Las cesantías llegaron a un máximo histórico de $26,1 billones al cierre del 2025, con un crecimiento aproximado de 17% vs. al año anterior. según Asofondos. El 16 de febrero vence el plazo para que los empleadores las consignen.
Invertir las cesantías en compra o remodelación de vivienda es una decisión financiera estratégica que mejora la calidad de vida y consolida el patrimonio familiar.

Bogotá, febrero de 2026. News Press Service. El próximo 16 de febrero vence el plazo para que los empleadores consignen las cesantías correspondientes al año 2025 a los fondos escogidos por los trabajadores.
Para Fedelonjas, invertir este ahorro en la compra o remodelación de vivienda es una decisión financiera estratégica que mejora la calidad de vida, y consolida el patrimonio personal y familiar.
De acuerdo con Asofondos, las cesantías alcanzaron un máximo histórico: $26,1 billones al cierre del 2025, con un crecimiento aproximado de 17% frente al año anterior.
El balance revela también que en 2025 las cesantías siguieron contribuyendo a materializar metas en vivienda: los trabajadores retiraron $3,3 billones para mejora o liberación de deuda de vivienda y $2,9 billones para compra de vivienda, rubros que representaron aproximadamente el 54% de los retiros totales en 2025.
Para Mario Ramírez, presidente de Fedelonjas, el sector inmobiliario ofrece múltiples opciones para quienes desean utilizar sus cesantías en la adquisición de vivienda nueva o usada, así como para quienes buscan mejorar su hogar mediante remodelaciones.
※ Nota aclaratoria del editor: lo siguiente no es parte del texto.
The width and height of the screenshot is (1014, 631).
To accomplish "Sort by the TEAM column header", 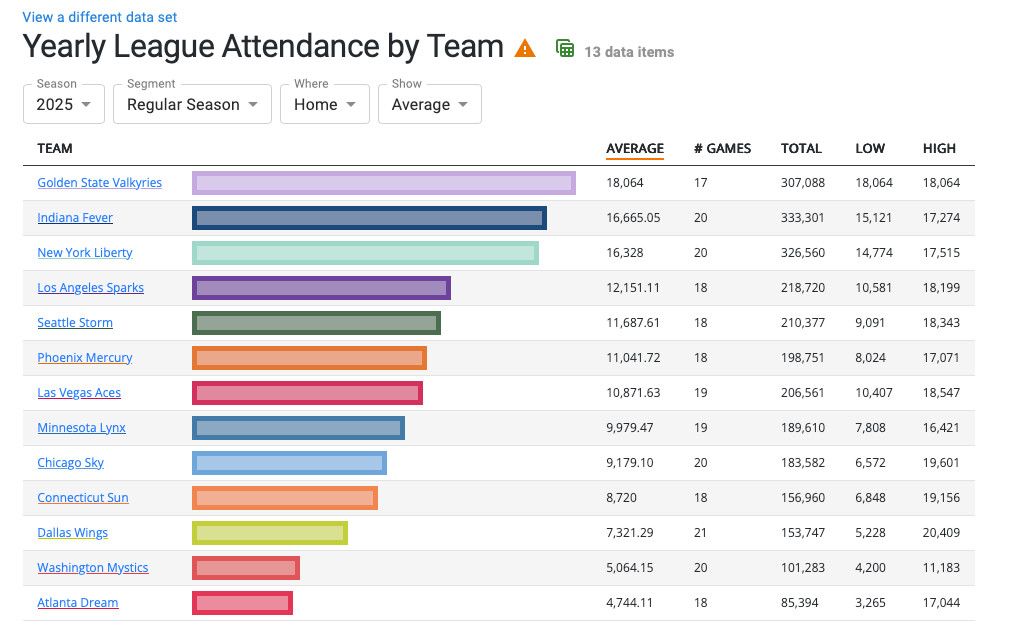I will (x=55, y=148).
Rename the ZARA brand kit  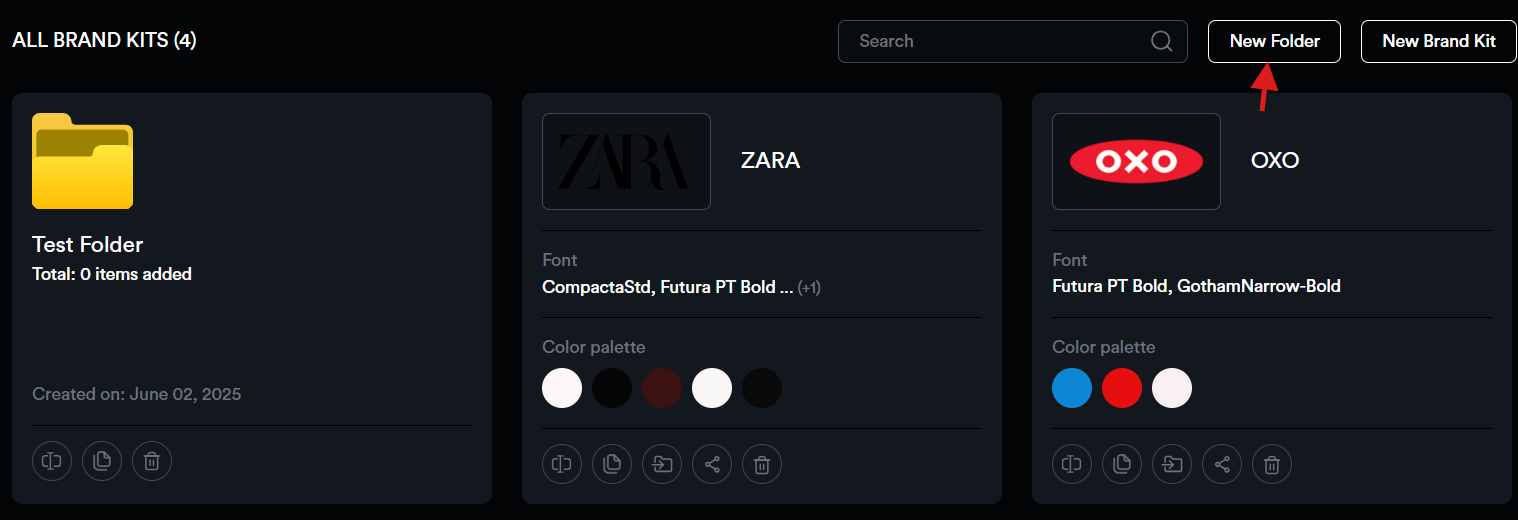click(562, 464)
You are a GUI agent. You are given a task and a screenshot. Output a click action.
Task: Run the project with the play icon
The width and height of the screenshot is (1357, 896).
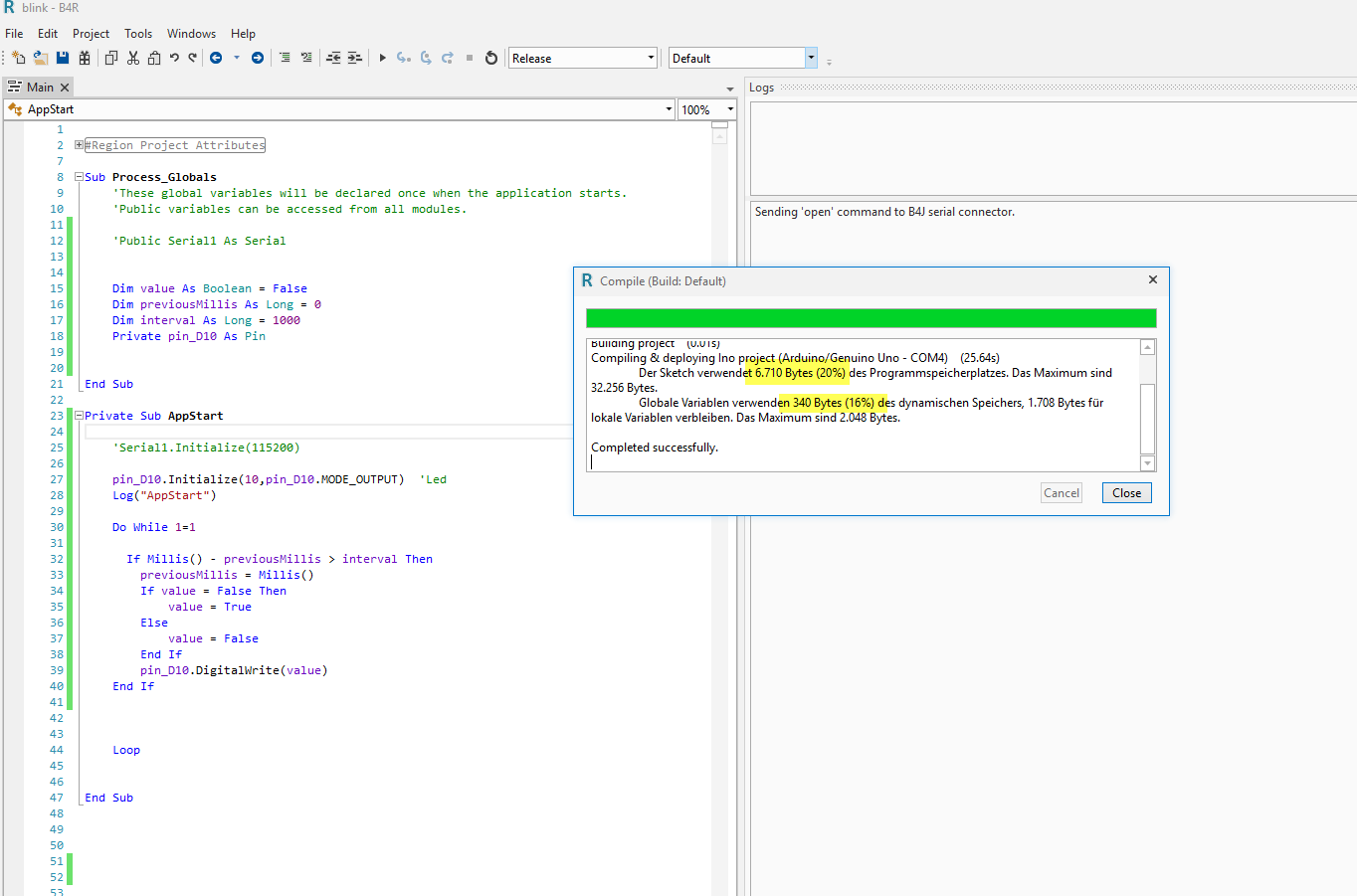[382, 58]
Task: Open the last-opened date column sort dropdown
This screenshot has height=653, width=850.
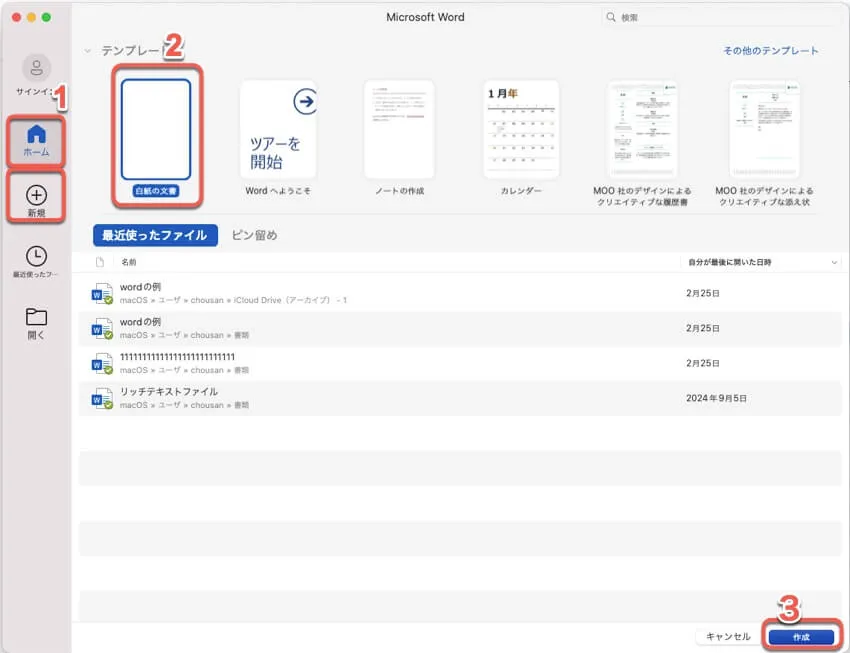Action: pyautogui.click(x=835, y=262)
En un contexto económico retador y de mayor cautela financiera en 2026, invertir las cesantías en vivienda es una decisión estratégica que impacta positivamente la calidad de vida y la estabilidad patrimonial de las familias.
“Las cesantías y los intereses sobre las cesantías son recursos que se pueden usar para invertir en vivienda nueva o usada en zonas de desarrollo, o remodelar un inmueble, el cual puede incrementar su valor de manera significativa.
Estas decisiones generan beneficios patrimoniales significativos a mediano y largo plazo, contribuyendo al bienestar de las familias colombianas y al dinamismo del desarrollo urbano”, expresó Ramírez.
El uso de las cesantías para vivienda contempla diferentes escenarios:
Compra de vivienda nueva tipo VIS (Vivienda de Interés Social), VIP (Vivienda de Interés Prioritario) y no VIS.
Adquisición de vivienda usada o sobre planos.
Compra de lote o construcción en terreno propio.
Realización de remodelaciones, mejoras o reparaciones locativas.
Liberación de hipotecas o el pago de impuestos asociados al inmueble.
Todos los trabajadores formales podrán ver reflejado este ahorro en sus fondos de cesantías a más tardar el 16 de febrero, fecha límite establecida para la consignación.
Cabe recordar que esta prestación equivale a un mes de salario por un año calendario trabajado o proporcional si el período es menor a 12 meses.
Fedelonjas invita a los colombianos a informarse y asesorarse antes de tomar decisiones, recomendando acudir a agentes inmobiliarios y empresas afiliadas a las lonjas del gremio, quienes ofrecen acompañamiento profesional, conocimiento del mercado y respaldo institucional, fundamentales para aprovechar las cesantías de manera responsable y estratégica.